Exercise goal:
The material below must be restated exactly, line by line.

Input data:

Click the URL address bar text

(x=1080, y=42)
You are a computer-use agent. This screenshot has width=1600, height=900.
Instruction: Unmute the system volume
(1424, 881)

Exercise solution:
Click the URL address bar text

(x=1080, y=42)
You are a computer-use agent. This screenshot has width=1600, height=900.
Instruction: Unmute the system volume
(1424, 881)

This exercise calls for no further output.